The best live TV streaming services in 2023

Intro: It’s a lot like using Netflix to stream live TV. You can use apps on your phone, computer, smart TV, or streaming device to connect, and the signal comes to you over the internet. Most of the time, you’ll have a better time if your link is faster and more stable. Most apps that let you watch live TV require you to sign up and pay through a web browser. The app can then be turned on on your computer.


When I first started doing my research, I was surprised by how much more expensive live TV was than a regular viewing app like Netflix or Peacock. Whereas the latter cost between $5 and $20 per month, many live TV services cost around $70 and can cost more than $100 with extra perks, channel packages, and special extras. I also heard that the main reason base plans are more expensive is because it costs more to offer more networks, especially sports and local shows.

Local stations

Only two of the services we looked at didn’t have full coverage of local channels, and one of those didn’t even try to carry sports. That would be Philo, and as you might expect, it’s the cheapest. The next cheapest choice is Sling. It only has three local channels and is only available in bigger markets, but it does have some of the best sports channels.

When you sign up with a local TV service, you’ll be asked for your zip code. This makes sure you get the ABC, CBS, FOX, and NBC stations for your area. You can also get these stations for free, of course. Almost all new TVs have a radio frequency (RF) connection, also called a coaxial port. This means that if you buy an HD antenna, you’ll be able to get ABC, CBS, FOX, and NBC stations that are aired nearby. And since the broadcast is digital, reception is much better than in the days of rabbit ears, when there was a lot of static.


One thing that blew my mind was how many different kinds of sports networks there are. It can be hard to figure out which network will show the game you want to watch. Google makes it a little easier by showing future games. If you click on one, the “TV & streaming” button will tell you which network is covering the event.

Then you just need to find out if your service of choice has that network. Even with add-ons and extra packages, some companies don’t have some stations, which is a shame. A lawyer would be needed to understand how streaming rights are negotiated, and networks leave and return to live TV providers all the time. Still, ESPN, Fox Sports, TNT, USA, and local stations cover most of the big sports events in the US.

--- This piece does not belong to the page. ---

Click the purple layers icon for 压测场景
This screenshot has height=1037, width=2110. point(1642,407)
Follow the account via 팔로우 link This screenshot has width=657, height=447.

Cable networks in the past

There was a time when you could only watch Bravo, BET, Food Network, HGTV, CNN, Lifetime, SYFY, and MTV on cable. If you only pay for HBO Max and Netflix, for example, you won’t be able to watch either of those. All of the choices we tried have large lists of cable networks, but only DirecTV has all of the top 36 channels that Nielsen says people will watch the most in 2023.

Media companies keep merging, changing their names, or getting back into the streaming market, so you can find many cable networks on standard streaming services like Peacock. There are separate apps for some stations, like AMC+. There are cheaper ways to watch live TV if all you want to see are shows that are only on cable. The fact that the Discovery+ app costs $7 per month and gives you 20 programmes without ads made me very happy. Paramount+ has shows from many different networks, like MTV and Comedy Central. Peacock, on the other hand, has shows from Bravo and Hallmark.

There’s even a service called “Friendly TV” that streams A&E, Lifetime, Game Show Network, Vice, and about 35 other channels for just $7 per month. We didn’t test it for this guide because it doesn’t give you local access, news, or sports, and most people would be better off with the wider coverage of a cheap choice like Philo.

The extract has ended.